Downscaled Olympic torch relay held in Hiroshima amid COVID surge

  18 May 2021    Read: 1196
Downscaled Olympic torch relay held in Hiroshima amid COVID surge

The Tokyo Olympic torch relay began its segment in Hiroshima on Monday, but the event was downscaled with torchbearers passing on the flame at a park without spectators in the prefecture, which is under an emergency over surging coronavirus infections, according to Kyodo News.

The torchbearers gathered at the western Japan city's Peace Memorial Park near the epicenter of the 1945 U.S. atomic bombing in World War II, as local organizers decided not to use public roads for the relay throughout the two-day event.

On the first day of the event, Takayuki Sakai, a younger brother of Yoshinori Sakai, who lit the cauldron at the opening ceremony of the 1964 Tokyo Olympics, was among those who carried the flame at the park.

Before the ceremony, the 74-year-old torchbearer told Kyodo News, "I want to get involved in the Olympics instead of my late brother," who was looking forward to running the relay leg in the Summer Games in 2020.

Yoshinori Sakai, or "Atomic Bomb Boy," who was born in Hiroshima Prefecture on the day the atomic bomb was dropped on the city on Aug. 6, 1945, died in 2014, a year after Tokyo won the bid to host the Olympics again.

"Even though the relay was held in a different form, I passed on the flame together with my brother, wishing for world peace and recovery from the (rain) disasters" that hit Hiroshima in recent years, Takayuki Sakai said.

Meanwhile, several runners initially slated to run in the prefecture including Shoji Tomihisa, a 104-year-old atomic bomb survivor, and Kanae Minato, a 48-year-old novelist, canceled their participation in the event amid a rapid resurgence of infections in the country.

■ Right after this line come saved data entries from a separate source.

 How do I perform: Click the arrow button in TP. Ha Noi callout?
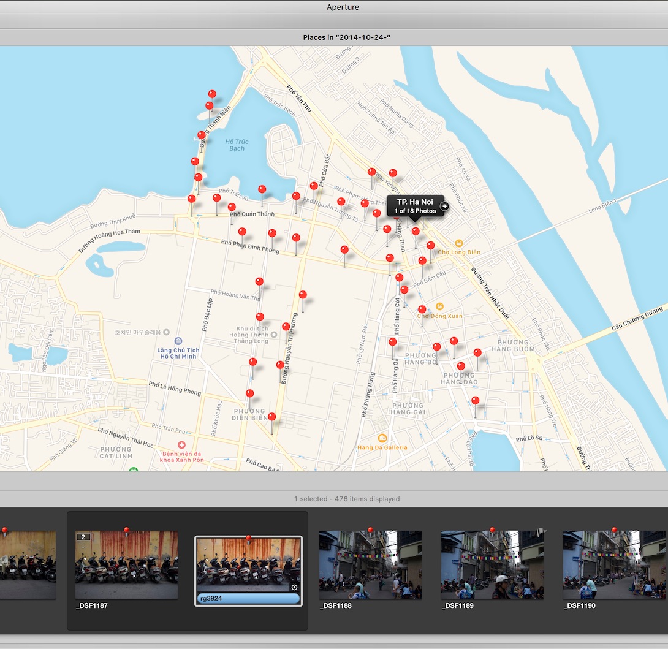click(444, 207)
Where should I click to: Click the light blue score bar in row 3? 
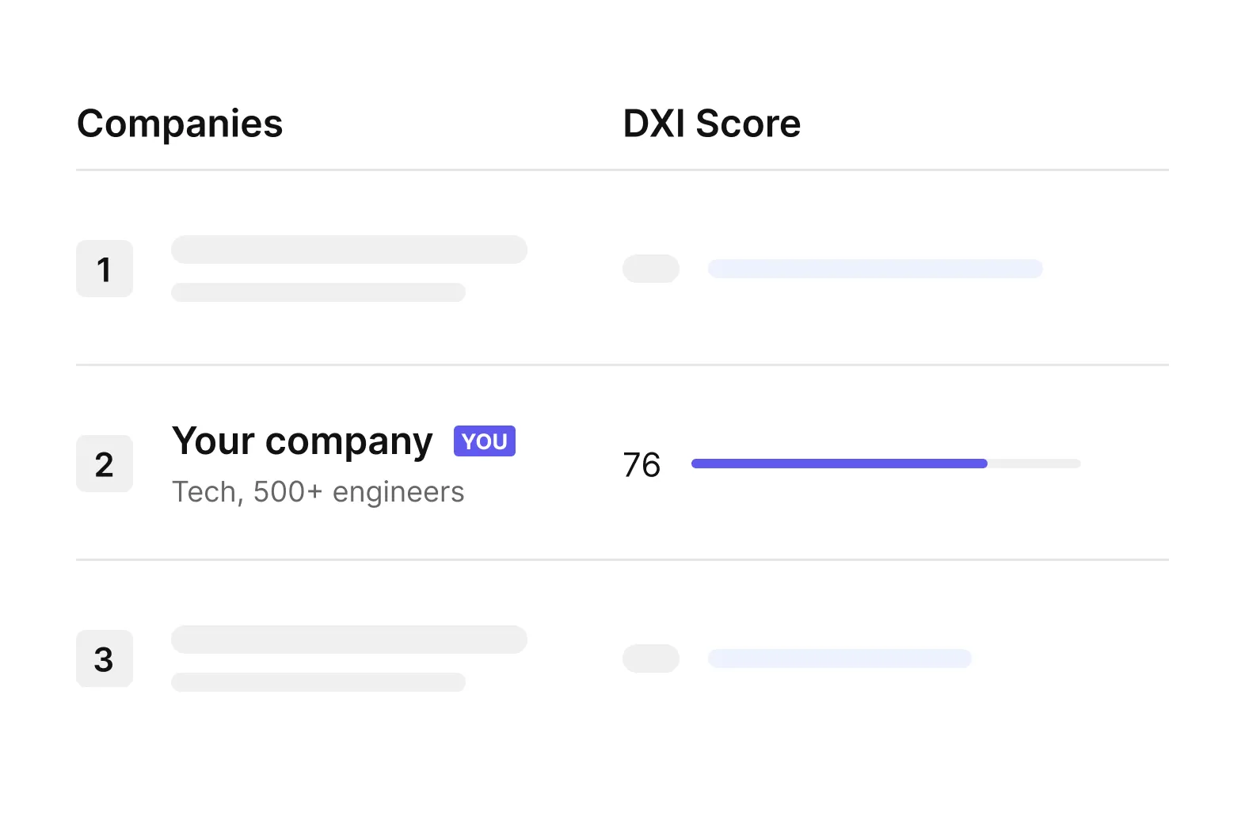[x=840, y=658]
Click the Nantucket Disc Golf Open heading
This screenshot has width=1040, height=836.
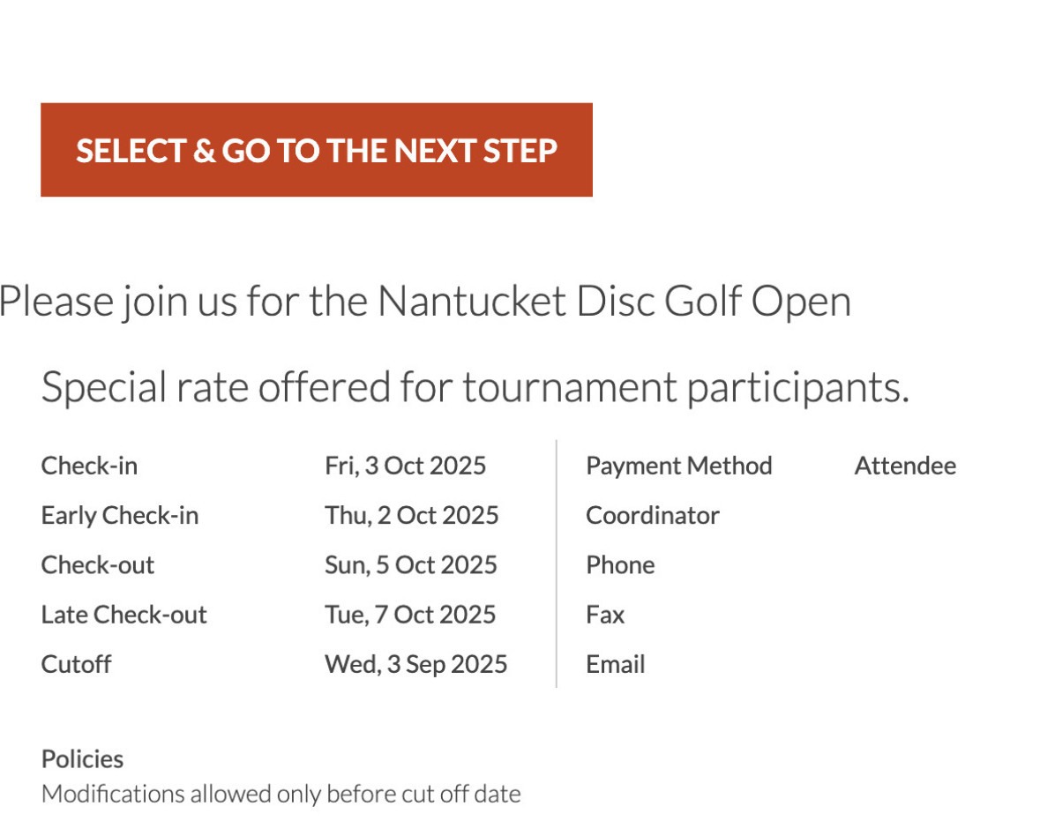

With less than 70 days until the Tokyo Olympics, the latest uptick in coronavirus cases has seen some areas such as Fukuoka Prefecture in Japan's southwest move their relay legs off public roads and onto alternative courses away from crowds.

The western Japan prefectures of Okayama and Hyogo have also decided that their torch relay legs scheduled for later this month on public roads will be called off. The two areas are currently under the state of emergency over the pandemic along with Tokyo, Osaka, Kyoto, Aichi, Fukuoka, Hiroshima and Hokkaido.

Marathoner Yuko Arimori, 54, who took silver at the 1992 Barcelona Games and bronze in Atlanta four years later, has canceled her participation in the scaled-down Okayama leg of the relay due to the virus spread, according to the prefectural government. She is a native of the western Japan prefecture.

The nationwide torch relay kicked off on March 25 in Fukushima Prefecture, but the organizers scaled back the event in some areas as it could potentially draw crowds.

The Tokyo Olympics were postponed for one year to start in July due to the coronavirus pandemic.